Halpin assured legislators that private insurers agree that insulin is important and that the cost is prohibitive. But she argued that the cap would simply shift the costs without solving the root problem.
“It gets at the price that the consumer is going to pay out of pocket, but that price is just spread across the rest of our insured population to cover the cost of what is an overpriced product,” Halpin said. “We have to get at that before we can make sure that people have access to affordable health care that covers insulin.”
Halpin was the lone representative for insurers to speak against the cap, but some advocates for price controls further criticized the bill for not going far enough to protect people who are uninsured and have diabetes.

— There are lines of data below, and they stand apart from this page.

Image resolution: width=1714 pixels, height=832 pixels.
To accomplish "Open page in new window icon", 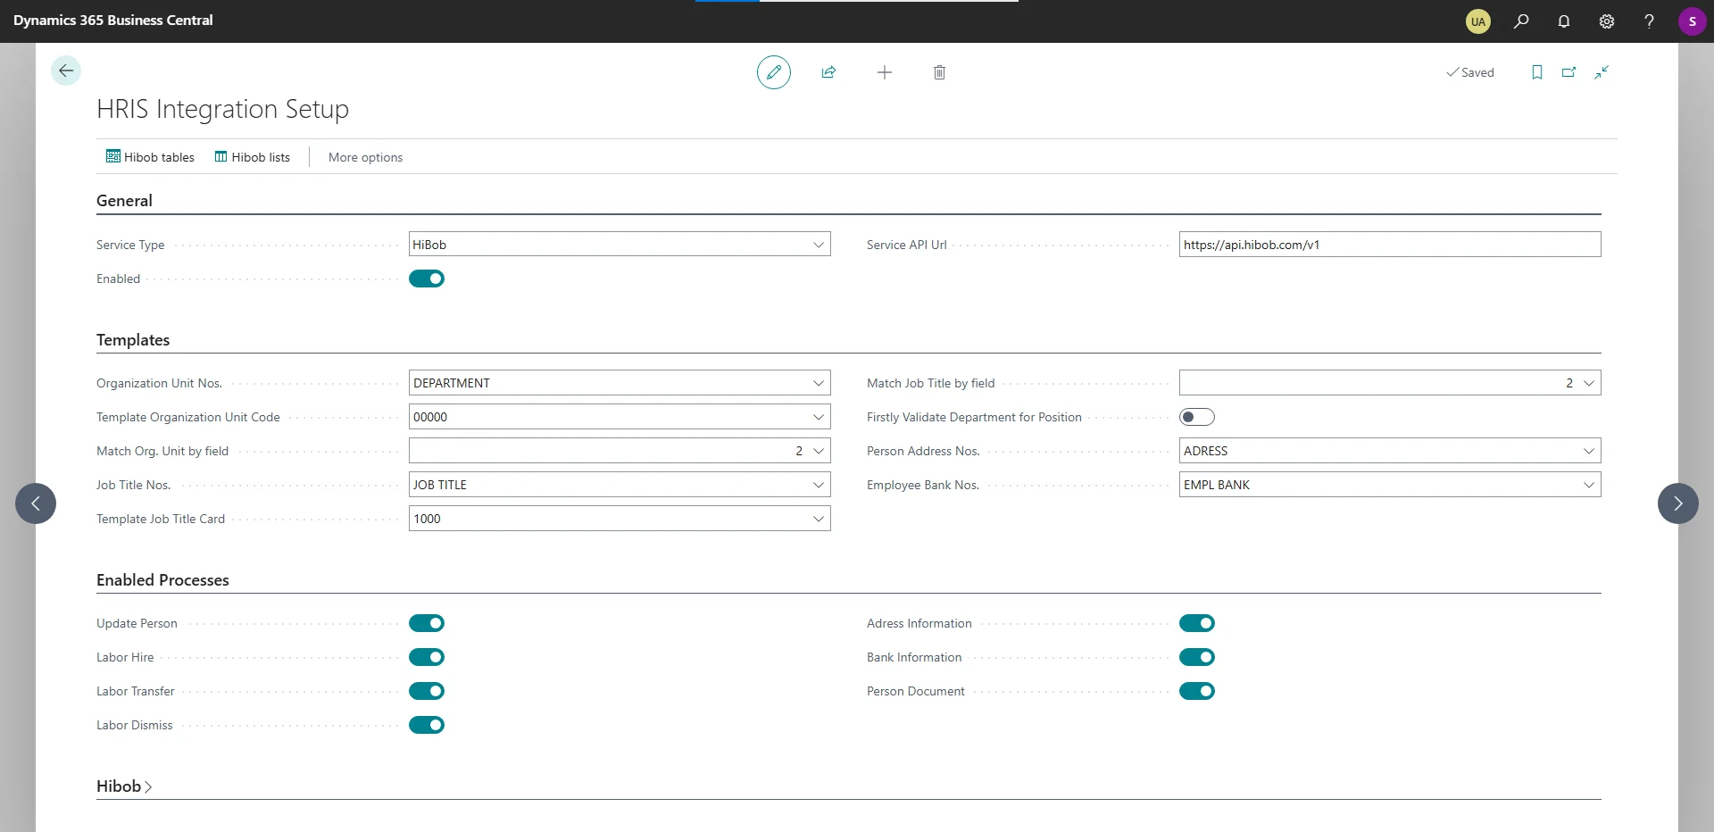I will point(1568,72).
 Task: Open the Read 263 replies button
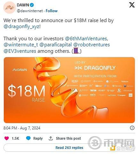pyautogui.click(x=69, y=148)
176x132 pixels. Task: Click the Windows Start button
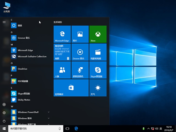[4, 128]
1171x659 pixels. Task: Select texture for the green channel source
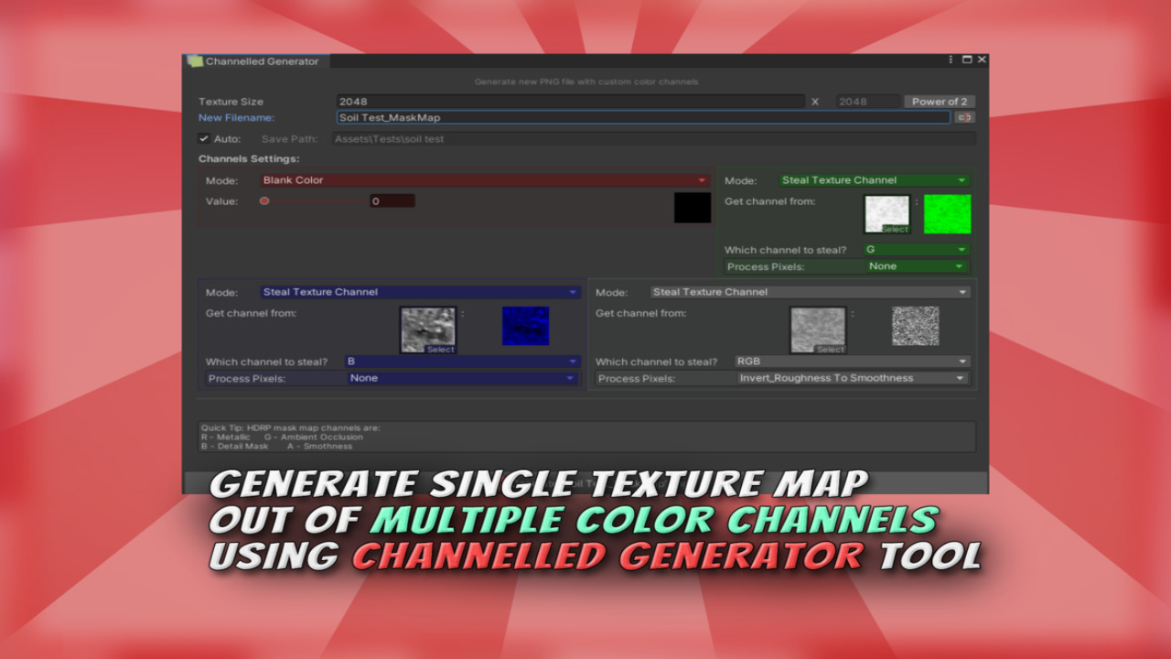887,214
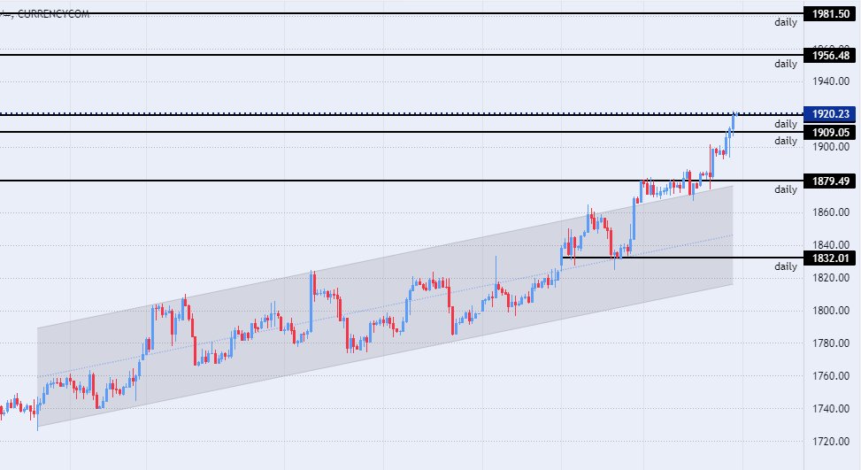Select the "daily" text under the 1832.01 line
Image resolution: width=861 pixels, height=470 pixels.
tap(786, 266)
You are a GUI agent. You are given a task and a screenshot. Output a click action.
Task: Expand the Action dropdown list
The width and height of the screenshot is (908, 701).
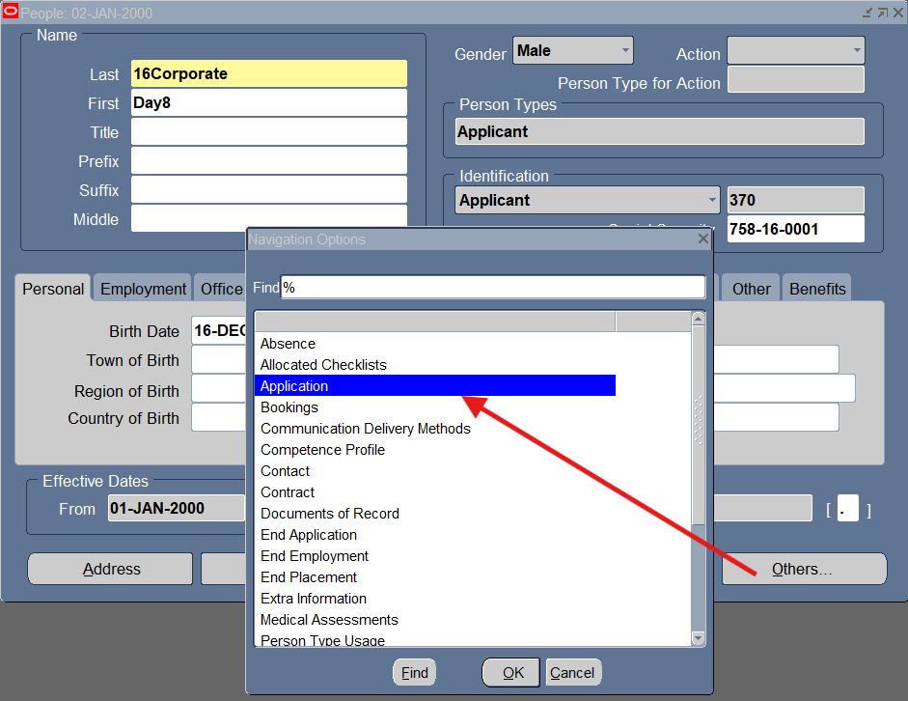click(x=856, y=50)
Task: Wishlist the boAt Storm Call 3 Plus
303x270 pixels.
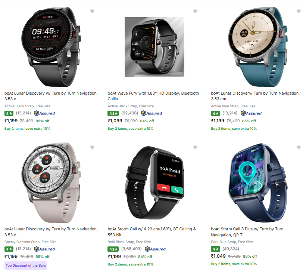Action: click(x=299, y=147)
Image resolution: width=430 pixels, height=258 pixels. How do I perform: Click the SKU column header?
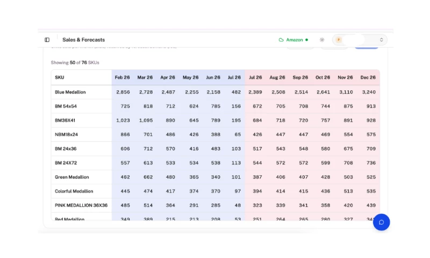coord(60,77)
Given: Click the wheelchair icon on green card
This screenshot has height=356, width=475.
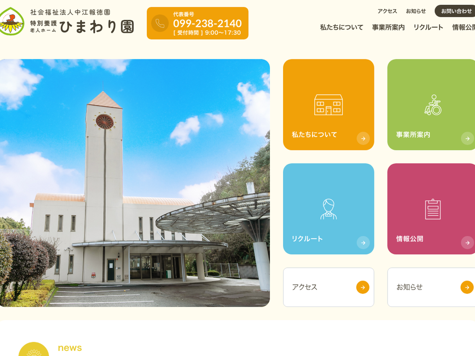Looking at the screenshot, I should point(433,105).
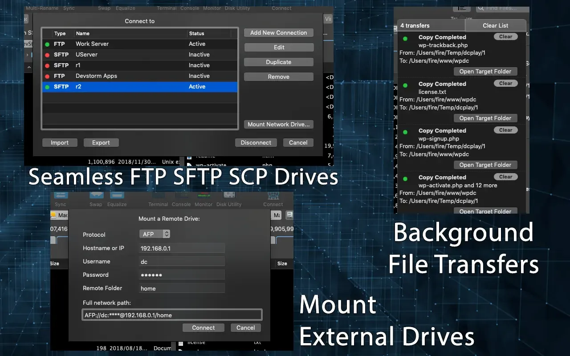Clear the wp-trackback.php transfer entry

[x=505, y=37]
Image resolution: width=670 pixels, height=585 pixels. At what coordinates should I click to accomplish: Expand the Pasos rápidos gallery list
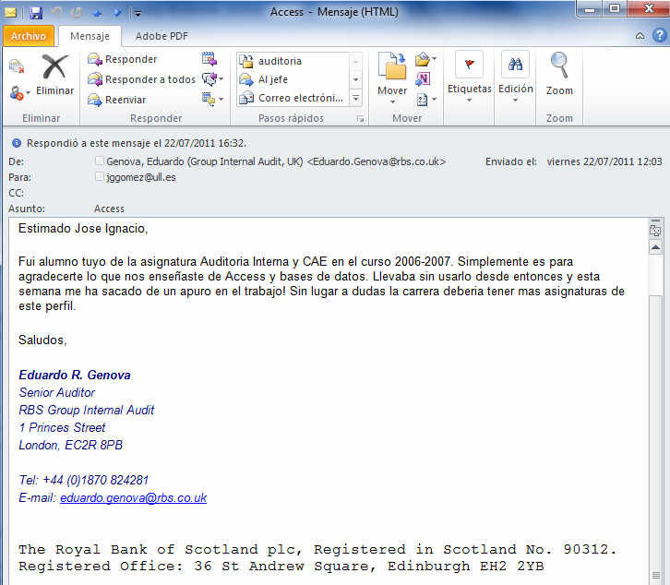[355, 99]
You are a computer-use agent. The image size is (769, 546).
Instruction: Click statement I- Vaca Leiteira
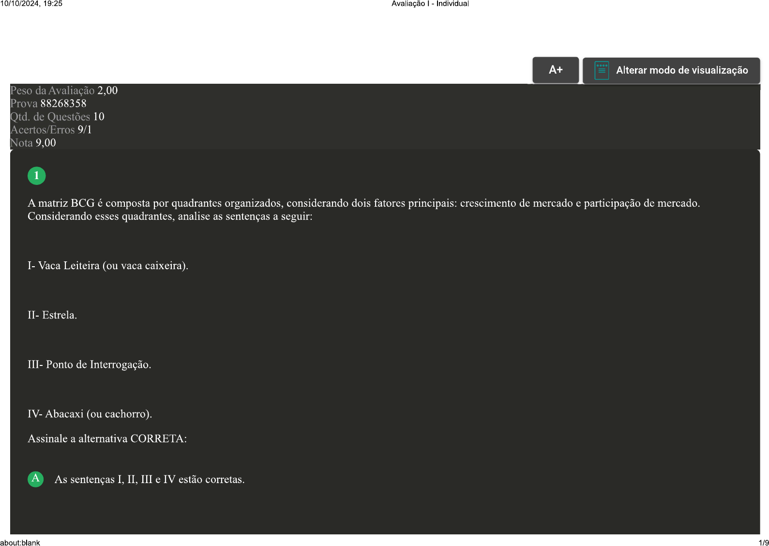[x=108, y=266]
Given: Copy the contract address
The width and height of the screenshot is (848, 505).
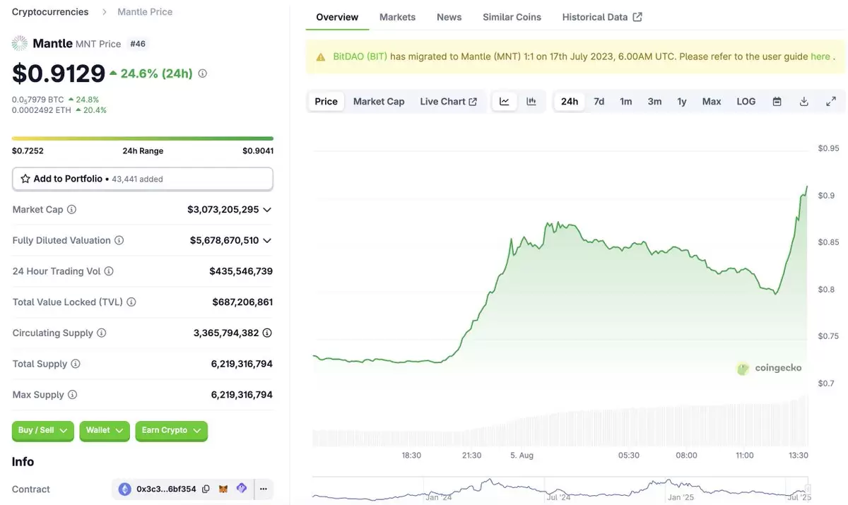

Eli Terris from Hamden, who has type 1 diabetes and is a member of Connecticut #insulin4all, said that the proposed bill would help people with insurance, especially state-sponsored health plans, but that it would not do much for the uninsured, people who are disproportionately people of color. Terris said that the bill was an important first step, but added that he hoped the legislature would continue to work toward a solution for the uninsured.
Another provision of the bill would allow pharmacists to dispense a 30-day supply of insulin to patients running out of the medicine, but lacking a prescription for a refill.
Kevin’s Law, as the provision is known in 19 states, is named for Kevin Houdeshell, a 36-year-old Ohio man with type 1 diabetes who died of diabetic ketoacidosis in 2014 after he could not refill his insulin prescription.
Danny Houdeshell, Kevin’s father, told the committee on Tuesday, that Kevin could not reach his doctor over the New Year’s holiday when he ran out of insulin. Aside from his diabetes, Kevin was in excellent shape and died because the laws governing emergency insulin refills were outdated, Houdeshell said.
A possible option for low-cost insulin
The bill would also create a working group to study a federal program, 340b, that allows federally-qualified health centers to purchase prescription drugs at steep discounts for their patients with low incomes.
Kristen Whitney Daniels from Shelton, who has type 1 diabetes and is chapter leader of T1International Connecticut, said a federally-qualified health center using the 340b program lowered her cost of purchasing insulin from $2,400 a month to $14. At the market price, she wouldn’t be able to afford rent, food or car payments while paying for insulin, she said.
Daniels, like Terris, said she was disappointed the bill didn’t address insulin costs for patients without insurance, but said the working group had the potential to address some of those problems. She said she was still concerned with people’s ability to access lower-cost insulin at federally-qualified health centers, and she hoped the working group could address those barriers.
“You have to see a particular doctor at a particular place in a particular city and go to a particular pharmacy,” Daniels said. “I had the means to do that, I was able to take a day off from work, but I worry about people who would also have to go through that process.”
Mark Masselli, president and CEO of Community Health Center, Inc., a federally-qualified health center based in Middletown, told legislators that the center has been using the 340b program for several years, and that it has allowed the organization to buy medications at discounts of 50 to 90 percent.
Masselli said that the working group could help study the idea of expanding the program, like extending it to private offices through a third party contractor, Masselli said.
Dr. Suzanne Lagarde, CEO at Fair Haven Community Health Center agreed that the 340b program has been great in getting uninsured or underinsured patients access to medications at lower costs. Lagarde said the program is tightly regulated, so establishing a working group to research changes is a sound approach.